*What to work on*
State how many lines in the material below contain the string "toolbar", treating uppercase and lowercase letters as distinct. Reply with the number alone.

*Records provided*
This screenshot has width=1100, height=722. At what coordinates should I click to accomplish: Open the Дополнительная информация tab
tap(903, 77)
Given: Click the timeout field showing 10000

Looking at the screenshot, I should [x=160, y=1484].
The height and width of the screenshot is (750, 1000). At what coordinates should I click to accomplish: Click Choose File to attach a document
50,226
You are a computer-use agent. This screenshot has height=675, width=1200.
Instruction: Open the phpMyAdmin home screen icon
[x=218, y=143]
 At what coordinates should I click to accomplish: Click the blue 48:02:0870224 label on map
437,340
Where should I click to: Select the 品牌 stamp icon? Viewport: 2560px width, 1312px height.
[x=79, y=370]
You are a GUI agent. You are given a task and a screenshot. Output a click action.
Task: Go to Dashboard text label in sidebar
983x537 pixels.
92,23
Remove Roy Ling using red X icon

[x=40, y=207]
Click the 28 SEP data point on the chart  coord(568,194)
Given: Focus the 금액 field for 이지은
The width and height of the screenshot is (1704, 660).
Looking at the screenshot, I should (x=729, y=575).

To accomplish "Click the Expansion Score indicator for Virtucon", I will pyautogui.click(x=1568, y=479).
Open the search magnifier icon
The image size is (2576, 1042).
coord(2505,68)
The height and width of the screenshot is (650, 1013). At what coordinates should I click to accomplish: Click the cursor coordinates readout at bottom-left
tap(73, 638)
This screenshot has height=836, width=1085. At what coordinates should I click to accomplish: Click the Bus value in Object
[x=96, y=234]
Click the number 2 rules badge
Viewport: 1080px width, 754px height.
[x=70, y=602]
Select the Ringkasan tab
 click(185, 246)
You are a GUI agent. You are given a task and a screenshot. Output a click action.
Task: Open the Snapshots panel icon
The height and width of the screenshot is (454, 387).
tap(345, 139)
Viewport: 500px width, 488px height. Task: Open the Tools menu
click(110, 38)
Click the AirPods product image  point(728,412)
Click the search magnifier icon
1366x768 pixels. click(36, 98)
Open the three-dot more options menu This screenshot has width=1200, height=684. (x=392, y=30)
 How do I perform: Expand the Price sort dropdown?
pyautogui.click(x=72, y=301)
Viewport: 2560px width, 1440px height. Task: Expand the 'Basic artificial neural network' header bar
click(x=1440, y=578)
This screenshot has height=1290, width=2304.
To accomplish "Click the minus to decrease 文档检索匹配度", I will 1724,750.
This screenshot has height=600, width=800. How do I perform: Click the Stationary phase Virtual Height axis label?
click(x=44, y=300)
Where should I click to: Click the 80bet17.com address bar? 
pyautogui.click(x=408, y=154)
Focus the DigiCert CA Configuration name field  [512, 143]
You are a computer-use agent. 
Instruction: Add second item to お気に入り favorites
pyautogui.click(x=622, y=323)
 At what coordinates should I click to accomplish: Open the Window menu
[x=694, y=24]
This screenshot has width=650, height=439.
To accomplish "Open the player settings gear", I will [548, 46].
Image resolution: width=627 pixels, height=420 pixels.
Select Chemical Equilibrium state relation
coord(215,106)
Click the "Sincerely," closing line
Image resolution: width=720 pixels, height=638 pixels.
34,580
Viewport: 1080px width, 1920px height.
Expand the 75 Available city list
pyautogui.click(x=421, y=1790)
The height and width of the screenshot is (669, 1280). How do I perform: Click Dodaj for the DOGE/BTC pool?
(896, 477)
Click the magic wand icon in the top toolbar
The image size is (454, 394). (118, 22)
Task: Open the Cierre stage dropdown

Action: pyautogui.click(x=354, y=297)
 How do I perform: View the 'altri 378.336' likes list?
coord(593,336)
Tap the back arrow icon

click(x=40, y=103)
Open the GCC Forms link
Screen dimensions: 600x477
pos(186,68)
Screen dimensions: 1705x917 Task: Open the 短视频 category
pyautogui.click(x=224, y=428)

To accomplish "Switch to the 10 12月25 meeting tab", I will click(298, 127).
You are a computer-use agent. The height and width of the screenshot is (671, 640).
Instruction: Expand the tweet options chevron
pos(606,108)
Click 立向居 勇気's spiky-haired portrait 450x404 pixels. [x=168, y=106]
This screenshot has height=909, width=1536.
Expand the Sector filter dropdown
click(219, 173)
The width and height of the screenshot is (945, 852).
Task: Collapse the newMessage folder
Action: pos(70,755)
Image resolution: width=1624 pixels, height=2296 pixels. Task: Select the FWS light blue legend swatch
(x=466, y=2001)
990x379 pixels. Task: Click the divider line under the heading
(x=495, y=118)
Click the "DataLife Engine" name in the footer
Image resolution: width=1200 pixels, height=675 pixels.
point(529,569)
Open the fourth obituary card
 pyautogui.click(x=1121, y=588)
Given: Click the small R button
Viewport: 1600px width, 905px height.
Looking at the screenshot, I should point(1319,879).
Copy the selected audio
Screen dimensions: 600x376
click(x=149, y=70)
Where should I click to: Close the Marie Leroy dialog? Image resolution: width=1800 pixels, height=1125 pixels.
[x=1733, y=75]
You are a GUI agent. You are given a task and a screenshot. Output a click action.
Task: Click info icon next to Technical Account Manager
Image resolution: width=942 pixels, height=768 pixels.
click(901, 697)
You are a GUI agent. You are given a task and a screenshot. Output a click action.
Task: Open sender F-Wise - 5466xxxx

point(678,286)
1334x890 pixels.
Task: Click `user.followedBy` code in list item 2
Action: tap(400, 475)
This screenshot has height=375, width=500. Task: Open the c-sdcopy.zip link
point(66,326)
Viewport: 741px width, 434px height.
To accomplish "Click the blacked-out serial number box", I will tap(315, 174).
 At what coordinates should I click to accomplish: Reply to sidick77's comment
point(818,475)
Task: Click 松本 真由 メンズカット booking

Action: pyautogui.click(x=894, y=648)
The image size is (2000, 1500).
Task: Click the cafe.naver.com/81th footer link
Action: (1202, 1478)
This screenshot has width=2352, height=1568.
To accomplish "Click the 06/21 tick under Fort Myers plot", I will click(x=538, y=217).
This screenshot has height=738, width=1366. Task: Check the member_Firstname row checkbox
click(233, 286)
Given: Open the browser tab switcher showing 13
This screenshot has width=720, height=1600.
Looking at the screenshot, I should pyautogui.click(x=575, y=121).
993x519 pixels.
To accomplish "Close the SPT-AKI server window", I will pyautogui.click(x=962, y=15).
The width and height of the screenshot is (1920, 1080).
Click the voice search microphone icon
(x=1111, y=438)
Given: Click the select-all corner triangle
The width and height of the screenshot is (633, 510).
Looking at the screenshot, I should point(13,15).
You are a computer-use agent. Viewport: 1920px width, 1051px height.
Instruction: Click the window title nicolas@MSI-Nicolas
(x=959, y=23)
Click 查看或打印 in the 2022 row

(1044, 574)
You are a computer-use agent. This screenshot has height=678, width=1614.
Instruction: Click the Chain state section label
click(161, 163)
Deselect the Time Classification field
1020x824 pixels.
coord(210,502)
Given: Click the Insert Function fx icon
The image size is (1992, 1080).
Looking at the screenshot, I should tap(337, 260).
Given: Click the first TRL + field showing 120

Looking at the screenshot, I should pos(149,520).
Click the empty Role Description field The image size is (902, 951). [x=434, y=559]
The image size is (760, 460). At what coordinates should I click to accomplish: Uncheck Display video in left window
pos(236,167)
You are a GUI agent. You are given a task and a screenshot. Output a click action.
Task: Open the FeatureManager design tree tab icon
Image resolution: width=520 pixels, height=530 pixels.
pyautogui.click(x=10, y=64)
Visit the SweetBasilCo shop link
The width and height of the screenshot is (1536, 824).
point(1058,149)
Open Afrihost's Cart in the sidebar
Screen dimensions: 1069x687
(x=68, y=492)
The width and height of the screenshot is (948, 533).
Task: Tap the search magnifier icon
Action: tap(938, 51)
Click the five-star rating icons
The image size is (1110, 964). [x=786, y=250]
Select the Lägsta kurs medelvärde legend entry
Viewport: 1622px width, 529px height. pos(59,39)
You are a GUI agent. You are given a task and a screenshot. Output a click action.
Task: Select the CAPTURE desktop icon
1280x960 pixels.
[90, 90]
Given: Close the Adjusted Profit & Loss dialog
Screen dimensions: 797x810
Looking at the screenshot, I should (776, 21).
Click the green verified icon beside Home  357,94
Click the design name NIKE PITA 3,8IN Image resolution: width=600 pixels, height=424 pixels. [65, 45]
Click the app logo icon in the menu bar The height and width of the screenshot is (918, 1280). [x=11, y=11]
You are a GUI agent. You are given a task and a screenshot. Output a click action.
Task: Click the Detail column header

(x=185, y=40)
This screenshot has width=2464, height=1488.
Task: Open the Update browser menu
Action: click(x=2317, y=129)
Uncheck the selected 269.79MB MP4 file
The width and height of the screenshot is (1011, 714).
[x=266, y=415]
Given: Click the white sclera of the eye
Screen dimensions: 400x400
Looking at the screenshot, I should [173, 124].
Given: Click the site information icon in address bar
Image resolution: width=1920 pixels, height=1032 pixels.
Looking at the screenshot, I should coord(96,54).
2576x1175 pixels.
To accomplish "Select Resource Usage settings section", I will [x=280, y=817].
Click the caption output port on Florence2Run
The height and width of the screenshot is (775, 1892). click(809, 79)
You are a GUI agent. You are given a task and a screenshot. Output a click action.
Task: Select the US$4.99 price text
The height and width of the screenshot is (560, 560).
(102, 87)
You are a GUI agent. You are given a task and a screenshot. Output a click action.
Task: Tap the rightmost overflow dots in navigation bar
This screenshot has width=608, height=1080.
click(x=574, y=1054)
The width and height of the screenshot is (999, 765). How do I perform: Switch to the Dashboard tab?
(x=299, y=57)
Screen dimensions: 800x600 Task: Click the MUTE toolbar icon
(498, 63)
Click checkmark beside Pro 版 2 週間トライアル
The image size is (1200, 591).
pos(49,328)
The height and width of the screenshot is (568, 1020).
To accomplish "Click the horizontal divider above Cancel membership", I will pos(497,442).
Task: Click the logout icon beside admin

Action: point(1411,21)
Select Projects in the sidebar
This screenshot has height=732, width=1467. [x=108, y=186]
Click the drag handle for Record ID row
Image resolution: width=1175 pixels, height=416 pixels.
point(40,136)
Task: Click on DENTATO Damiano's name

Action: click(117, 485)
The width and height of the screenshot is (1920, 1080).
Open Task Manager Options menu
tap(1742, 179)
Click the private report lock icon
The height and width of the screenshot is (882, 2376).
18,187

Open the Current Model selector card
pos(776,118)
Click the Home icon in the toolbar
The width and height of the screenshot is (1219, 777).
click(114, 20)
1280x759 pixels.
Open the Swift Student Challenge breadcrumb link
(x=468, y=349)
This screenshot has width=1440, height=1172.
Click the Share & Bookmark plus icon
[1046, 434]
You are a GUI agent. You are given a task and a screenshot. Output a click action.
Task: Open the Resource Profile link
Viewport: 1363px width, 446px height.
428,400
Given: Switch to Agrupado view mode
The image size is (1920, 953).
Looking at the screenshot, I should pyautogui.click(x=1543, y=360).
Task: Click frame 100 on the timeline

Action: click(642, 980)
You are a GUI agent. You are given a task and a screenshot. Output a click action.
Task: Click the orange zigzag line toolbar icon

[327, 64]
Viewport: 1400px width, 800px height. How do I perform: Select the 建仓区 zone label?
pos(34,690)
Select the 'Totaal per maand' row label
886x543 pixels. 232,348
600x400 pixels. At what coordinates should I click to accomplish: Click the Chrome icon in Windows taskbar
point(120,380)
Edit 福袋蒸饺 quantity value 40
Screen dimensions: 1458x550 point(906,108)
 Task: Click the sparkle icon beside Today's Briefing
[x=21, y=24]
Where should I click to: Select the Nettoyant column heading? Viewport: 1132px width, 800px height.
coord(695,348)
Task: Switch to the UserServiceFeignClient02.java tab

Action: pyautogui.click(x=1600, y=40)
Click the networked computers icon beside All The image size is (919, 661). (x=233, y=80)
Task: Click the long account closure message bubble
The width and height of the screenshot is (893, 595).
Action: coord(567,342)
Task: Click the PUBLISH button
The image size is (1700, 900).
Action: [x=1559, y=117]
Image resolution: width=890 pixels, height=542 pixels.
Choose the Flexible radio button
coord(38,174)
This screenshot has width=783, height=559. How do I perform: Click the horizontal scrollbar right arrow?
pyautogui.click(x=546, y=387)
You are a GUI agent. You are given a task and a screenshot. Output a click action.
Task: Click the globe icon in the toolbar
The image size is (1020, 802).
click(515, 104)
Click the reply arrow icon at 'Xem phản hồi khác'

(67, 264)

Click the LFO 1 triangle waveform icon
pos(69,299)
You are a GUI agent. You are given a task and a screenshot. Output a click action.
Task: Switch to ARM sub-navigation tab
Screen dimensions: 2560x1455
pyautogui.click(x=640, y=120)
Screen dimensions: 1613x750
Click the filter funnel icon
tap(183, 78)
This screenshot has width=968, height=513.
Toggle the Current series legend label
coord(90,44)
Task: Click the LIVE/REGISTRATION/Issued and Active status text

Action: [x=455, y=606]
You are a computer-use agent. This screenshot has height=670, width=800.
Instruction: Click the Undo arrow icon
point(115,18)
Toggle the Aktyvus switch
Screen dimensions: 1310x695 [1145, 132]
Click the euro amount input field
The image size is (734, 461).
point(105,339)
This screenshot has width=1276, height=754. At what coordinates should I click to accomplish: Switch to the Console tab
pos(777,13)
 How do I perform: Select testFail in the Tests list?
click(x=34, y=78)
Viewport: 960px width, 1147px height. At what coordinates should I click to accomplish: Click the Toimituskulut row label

*Result of this exercise*
5